_Exercise prompt_: Replace "lock icon" with "padlock icon" in the data below, from the line with "Given: Tap the lock icon in address bar" to the line with "397x859 pixels.", and write out only those lines with everything else unchanged.

_Supplied records_:

● ● ●

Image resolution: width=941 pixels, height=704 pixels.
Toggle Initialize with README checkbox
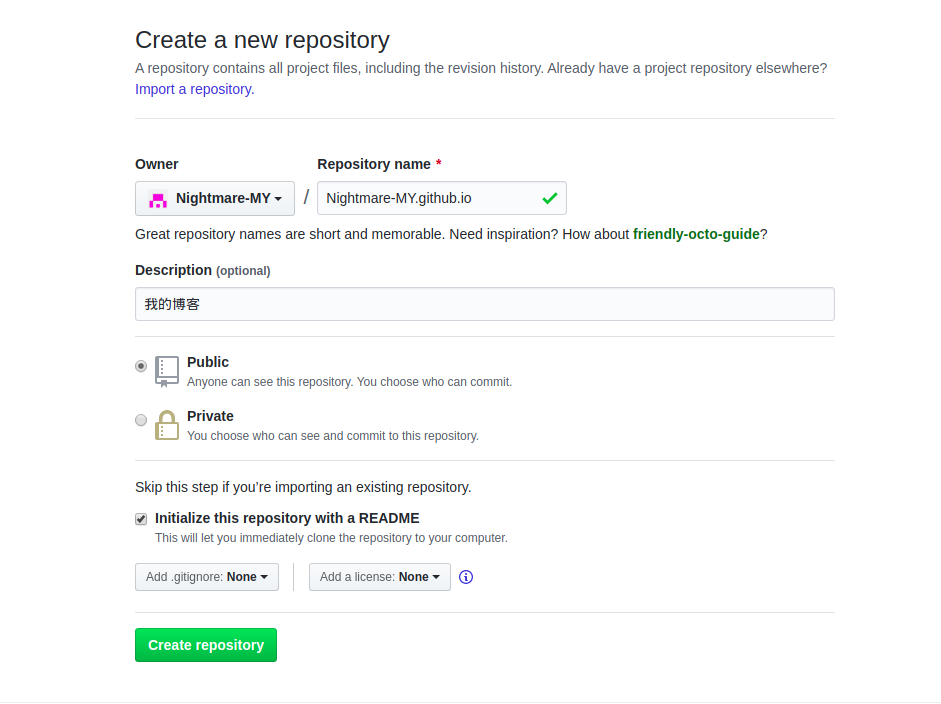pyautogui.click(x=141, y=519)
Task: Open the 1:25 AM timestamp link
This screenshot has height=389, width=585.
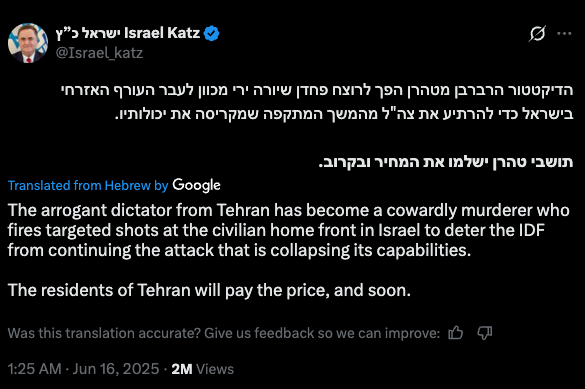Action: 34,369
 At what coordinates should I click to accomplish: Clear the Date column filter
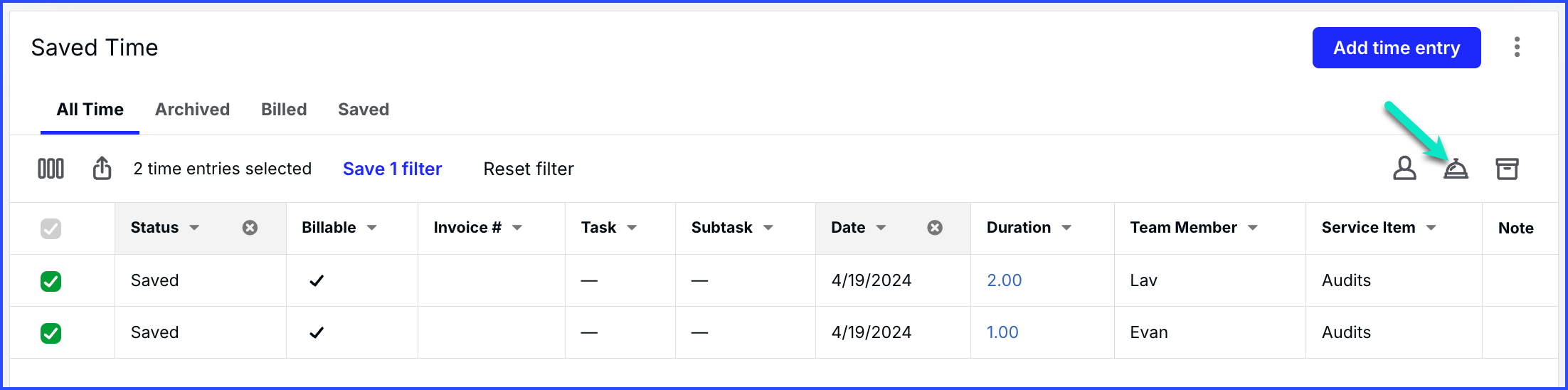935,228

● ● ●

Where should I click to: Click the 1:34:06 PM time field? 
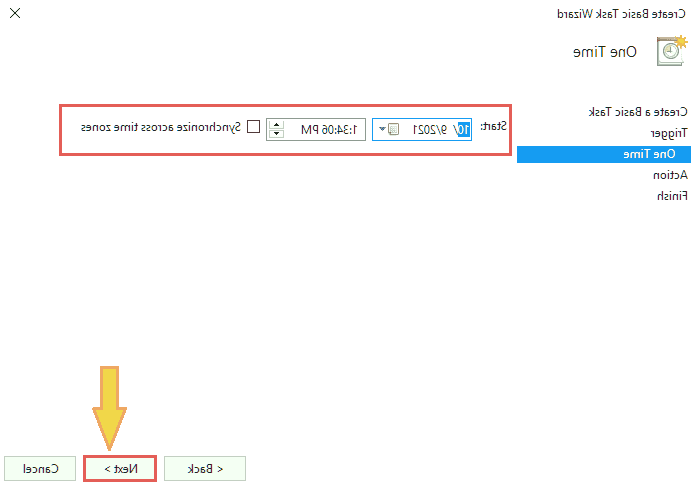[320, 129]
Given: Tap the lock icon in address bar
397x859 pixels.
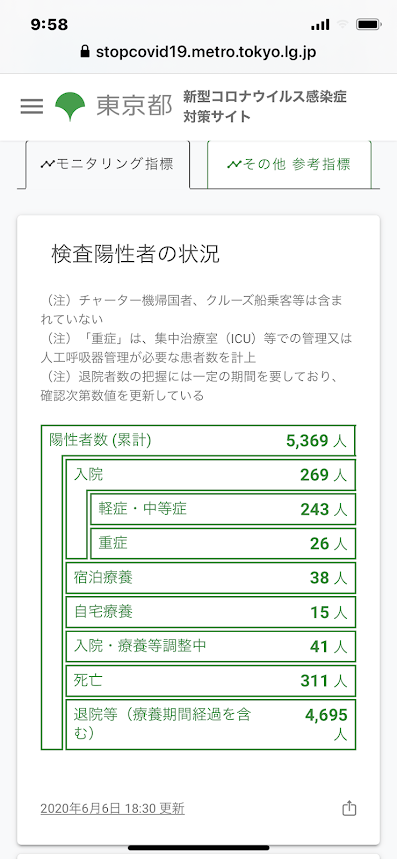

● ● ●

_Result_:
Given: Tap the padlock icon in address bar
397x859 pixels.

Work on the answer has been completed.